If nomophobia is more or less normal, how does one distinguish it from a pathological obsession? For clinicians like me, the true test of whether mental illness is present is the degree to which the individual’s daily life is impaired. In Eric’s case, there was no question. Before the floater had appeared, he said he had been glued to his smartphone night and day and could hardly pry himself away to study, eat and sleep. When the floater appeared, he switched his obsessions and compulsions to that black spot.
Eric had all the symptoms to make a diagnosis of obsessive-compulsive disorder (OCD), according to the DSM-5—the Diagnostic and Statistical Manual of Mental Disorders. The fact that his obsession with his cell phone was almost typical behavior for his generation had essentially masked his disorder.

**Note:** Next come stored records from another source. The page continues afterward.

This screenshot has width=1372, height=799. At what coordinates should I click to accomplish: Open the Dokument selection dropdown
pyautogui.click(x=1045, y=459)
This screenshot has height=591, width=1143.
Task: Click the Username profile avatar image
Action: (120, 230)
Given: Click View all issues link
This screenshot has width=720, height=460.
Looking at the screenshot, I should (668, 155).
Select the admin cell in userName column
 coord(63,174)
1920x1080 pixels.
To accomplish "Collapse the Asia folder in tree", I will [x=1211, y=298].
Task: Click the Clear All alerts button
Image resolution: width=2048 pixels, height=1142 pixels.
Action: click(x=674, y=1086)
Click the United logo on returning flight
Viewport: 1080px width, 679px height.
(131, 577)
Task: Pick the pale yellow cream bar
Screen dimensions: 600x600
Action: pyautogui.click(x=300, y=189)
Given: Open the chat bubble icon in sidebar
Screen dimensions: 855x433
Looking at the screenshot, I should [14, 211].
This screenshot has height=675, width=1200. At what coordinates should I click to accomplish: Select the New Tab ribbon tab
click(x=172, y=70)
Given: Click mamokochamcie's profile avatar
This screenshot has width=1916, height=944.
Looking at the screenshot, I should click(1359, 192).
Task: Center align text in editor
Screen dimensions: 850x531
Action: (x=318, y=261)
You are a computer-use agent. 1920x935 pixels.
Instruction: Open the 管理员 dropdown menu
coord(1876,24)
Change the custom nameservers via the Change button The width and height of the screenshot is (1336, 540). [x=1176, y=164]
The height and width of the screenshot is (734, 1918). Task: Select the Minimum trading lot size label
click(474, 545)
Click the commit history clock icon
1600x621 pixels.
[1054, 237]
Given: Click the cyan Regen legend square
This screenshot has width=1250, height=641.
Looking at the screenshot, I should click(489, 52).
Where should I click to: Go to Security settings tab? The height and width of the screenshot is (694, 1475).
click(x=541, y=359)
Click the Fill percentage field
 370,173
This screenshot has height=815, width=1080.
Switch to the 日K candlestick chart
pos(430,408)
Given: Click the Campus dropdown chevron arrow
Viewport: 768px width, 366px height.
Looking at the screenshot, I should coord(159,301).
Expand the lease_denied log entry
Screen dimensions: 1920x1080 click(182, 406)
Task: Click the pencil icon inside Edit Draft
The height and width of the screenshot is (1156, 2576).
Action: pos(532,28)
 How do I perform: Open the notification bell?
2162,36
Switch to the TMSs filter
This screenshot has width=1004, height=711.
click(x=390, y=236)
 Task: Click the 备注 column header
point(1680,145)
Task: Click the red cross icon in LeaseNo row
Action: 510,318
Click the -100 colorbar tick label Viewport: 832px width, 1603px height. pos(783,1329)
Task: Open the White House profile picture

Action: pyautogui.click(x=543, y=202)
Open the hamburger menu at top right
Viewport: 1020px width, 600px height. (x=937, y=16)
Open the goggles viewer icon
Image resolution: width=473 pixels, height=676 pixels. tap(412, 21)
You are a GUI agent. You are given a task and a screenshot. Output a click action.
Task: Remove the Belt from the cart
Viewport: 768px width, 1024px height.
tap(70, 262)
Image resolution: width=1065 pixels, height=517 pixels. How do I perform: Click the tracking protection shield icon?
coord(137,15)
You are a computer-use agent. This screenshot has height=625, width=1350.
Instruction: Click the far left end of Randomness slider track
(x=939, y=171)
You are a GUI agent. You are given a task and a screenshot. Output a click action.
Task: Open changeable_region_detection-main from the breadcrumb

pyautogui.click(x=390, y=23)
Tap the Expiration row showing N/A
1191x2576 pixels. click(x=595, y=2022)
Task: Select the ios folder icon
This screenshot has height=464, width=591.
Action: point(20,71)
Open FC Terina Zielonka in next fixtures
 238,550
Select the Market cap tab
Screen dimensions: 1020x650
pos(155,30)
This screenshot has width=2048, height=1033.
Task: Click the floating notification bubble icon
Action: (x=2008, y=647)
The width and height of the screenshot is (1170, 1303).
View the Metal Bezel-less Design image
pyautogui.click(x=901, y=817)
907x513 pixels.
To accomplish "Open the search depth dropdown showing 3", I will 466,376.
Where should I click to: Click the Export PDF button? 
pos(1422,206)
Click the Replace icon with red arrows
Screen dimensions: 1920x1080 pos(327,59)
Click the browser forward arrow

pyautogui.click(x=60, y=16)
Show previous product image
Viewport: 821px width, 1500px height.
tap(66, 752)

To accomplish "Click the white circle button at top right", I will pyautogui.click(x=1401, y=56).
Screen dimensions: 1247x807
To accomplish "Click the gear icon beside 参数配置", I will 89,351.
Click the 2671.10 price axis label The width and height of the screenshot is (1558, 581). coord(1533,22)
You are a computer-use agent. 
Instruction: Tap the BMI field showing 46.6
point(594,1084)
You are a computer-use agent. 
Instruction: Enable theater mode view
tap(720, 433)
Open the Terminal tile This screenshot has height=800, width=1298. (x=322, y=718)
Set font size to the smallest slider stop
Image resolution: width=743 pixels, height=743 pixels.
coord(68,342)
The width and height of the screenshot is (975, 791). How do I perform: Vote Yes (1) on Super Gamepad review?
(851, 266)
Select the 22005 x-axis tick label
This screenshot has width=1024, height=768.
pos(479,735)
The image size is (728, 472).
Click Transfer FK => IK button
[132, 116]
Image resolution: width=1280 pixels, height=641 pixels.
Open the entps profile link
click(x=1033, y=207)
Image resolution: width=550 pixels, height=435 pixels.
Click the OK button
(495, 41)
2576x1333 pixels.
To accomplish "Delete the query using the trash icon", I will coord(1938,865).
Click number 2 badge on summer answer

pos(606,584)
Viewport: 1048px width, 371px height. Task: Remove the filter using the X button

While he might have been able to rationalize a cell-phone fixation, he knew his obsession with the black spot was ridiculous. And it was taking a serious toll. “I failed my last biochemistry test because I couldn’t concentrate with that black spot in front of me,” he told me. The dean had warned him that if he failed one more exam, he would have to drop out or repeat that year of medical school. “I know the floater is just a chunk of vitreous matter that broke off from my eyeball,” he lamented, “but I can’t stand it! It’s ruining my life!”
Given his misery and the threat to his academic standing, we needed to act quickly. Cognitive-behavioral therapy and other psychotherapies have been found to be effective for OCD, but as a psychopharmacologist, I knew I could relieve Eric of his obsessions and compulsions quickly and effectively with medication. I immediately suggested treatment with sertraline, a selective serotonin reuptake inhibitor that is perhaps better known by its brand name, Zoloft. I have treated dozens of OCD patients with this medication, with generally good results.
I explained to Eric that we believe that OCD involves a dysregulation of the neurotransmitter serotonin and that sertraline increases serotonin in brain cell synapses, relieving the symptoms. I told him that we would start at 25 milligrams daily and gradually increase to a fairly high amount—because OCD usually remits only with dosages above 200 mg. It would take about four weeks to kick in.
Eric agreed to the treatment but expressed concern about side effects—especially on sexual function. “My friend took sertraline, and he couldn’t have an orgasm,” he noted. “Will that happen to me? My girlfriend will freak out. I don’t want that problem, too.”
I told him we would deal with that issue if it occurred. We could, for instance, add another medicine to counteract the side effect. But sexual dysfunction was the least of his concerns now. I had to get him better quickly before he flunked out.
It took five weeks for the sertraline to work, and Eric called me every other day, complaining about side effects of nausea, diarrhea and some memory problems. This kind of relentless, fretful behavior is common in patients with obsessive-compulsive disorder.
Fortunately, he didn’t experience sexual dysfunction. We had to increase his dosage to 500 mg a day, a fairly large amount that his insurance company initially balked at. Thankfully, the sertraline worked, the side effects eased up, and Eric was able to concentrate and pass his exams.
Eric continues to be my patient to this day, but he only has to visit me for medication checkups a few times a year. As for the floater, it eventually disappeared. But in a sense, it had served Eric well: it was the black spot that brought his condition to light.